Records from a dataset
Start of Block
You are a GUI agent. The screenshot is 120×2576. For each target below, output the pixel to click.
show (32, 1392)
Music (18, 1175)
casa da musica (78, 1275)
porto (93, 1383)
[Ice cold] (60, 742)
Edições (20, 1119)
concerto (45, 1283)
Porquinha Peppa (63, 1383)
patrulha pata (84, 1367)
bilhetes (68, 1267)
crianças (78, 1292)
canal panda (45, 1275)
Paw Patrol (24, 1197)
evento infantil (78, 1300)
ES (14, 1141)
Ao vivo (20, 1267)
End of Block
_Required work_
Exactly as they appear, print the lines from the one holding "bilhetes (68, 1267)" through the final line of the entries, and no others.

_Task output_
bilhetes (68, 1267)
crianças (78, 1292)
canal panda (45, 1275)
Paw Patrol (24, 1197)
evento infantil (78, 1300)
ES (14, 1141)
Ao vivo (20, 1267)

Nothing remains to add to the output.